START Data under study
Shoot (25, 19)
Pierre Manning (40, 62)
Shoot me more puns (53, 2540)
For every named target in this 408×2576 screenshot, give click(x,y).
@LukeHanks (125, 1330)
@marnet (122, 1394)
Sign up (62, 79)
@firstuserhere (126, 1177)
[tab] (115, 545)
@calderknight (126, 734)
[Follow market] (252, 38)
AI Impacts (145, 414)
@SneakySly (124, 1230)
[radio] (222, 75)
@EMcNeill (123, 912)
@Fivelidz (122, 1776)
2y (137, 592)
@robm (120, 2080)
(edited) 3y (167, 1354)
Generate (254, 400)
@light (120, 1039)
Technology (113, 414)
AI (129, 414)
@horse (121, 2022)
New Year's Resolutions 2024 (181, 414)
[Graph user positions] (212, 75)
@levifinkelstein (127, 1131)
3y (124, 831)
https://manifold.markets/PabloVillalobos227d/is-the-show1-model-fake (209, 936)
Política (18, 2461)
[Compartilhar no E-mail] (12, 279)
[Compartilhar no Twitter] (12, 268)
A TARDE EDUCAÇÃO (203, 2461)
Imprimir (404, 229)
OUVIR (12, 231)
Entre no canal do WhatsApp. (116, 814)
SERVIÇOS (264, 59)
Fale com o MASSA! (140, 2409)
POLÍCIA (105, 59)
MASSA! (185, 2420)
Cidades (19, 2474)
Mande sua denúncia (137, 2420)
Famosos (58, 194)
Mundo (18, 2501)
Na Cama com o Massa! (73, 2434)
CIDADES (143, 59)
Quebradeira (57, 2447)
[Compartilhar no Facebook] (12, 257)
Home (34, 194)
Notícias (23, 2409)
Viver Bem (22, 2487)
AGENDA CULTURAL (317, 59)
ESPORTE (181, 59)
END Data under study
Exercise brief: Having found the line with "Shoot me more puns (53, 2540)", transcribe it and each line after it to the end of the entries, with no other lines.

Result of the exercise:
Shoot me more puns (53, 2540)
For every named target in this 408×2576 screenshot, give click(x,y).
@LukeHanks (125, 1330)
@marnet (122, 1394)
Sign up (62, 79)
@firstuserhere (126, 1177)
[tab] (115, 545)
@calderknight (126, 734)
[Follow market] (252, 38)
AI Impacts (145, 414)
@SneakySly (124, 1230)
[radio] (222, 75)
@EMcNeill (123, 912)
@Fivelidz (122, 1776)
2y (137, 592)
@robm (120, 2080)
(edited) 3y (167, 1354)
Generate (254, 400)
@light (120, 1039)
Technology (113, 414)
AI (129, 414)
@horse (121, 2022)
New Year's Resolutions 2024 (181, 414)
[Graph user positions] (212, 75)
@levifinkelstein (127, 1131)
3y (124, 831)
https://manifold.markets/PabloVillalobos227d/is-the-show1-model-fake (209, 936)
Política (18, 2461)
[Compartilhar no E-mail] (12, 279)
[Compartilhar no Twitter] (12, 268)
A TARDE EDUCAÇÃO (203, 2461)
Imprimir (404, 229)
OUVIR (12, 231)
Entre no canal do WhatsApp. (116, 814)
SERVIÇOS (264, 59)
Fale com o MASSA! (140, 2409)
POLÍCIA (105, 59)
MASSA! (185, 2420)
Cidades (19, 2474)
Mande sua denúncia (137, 2420)
Famosos (58, 194)
Mundo (18, 2501)
Na Cama com o Massa! (73, 2434)
CIDADES (143, 59)
Quebradeira (57, 2447)
[Compartilhar no Facebook] (12, 257)
Home (34, 194)
Notícias (23, 2409)
Viver Bem (22, 2487)
AGENDA CULTURAL (317, 59)
ESPORTE (181, 59)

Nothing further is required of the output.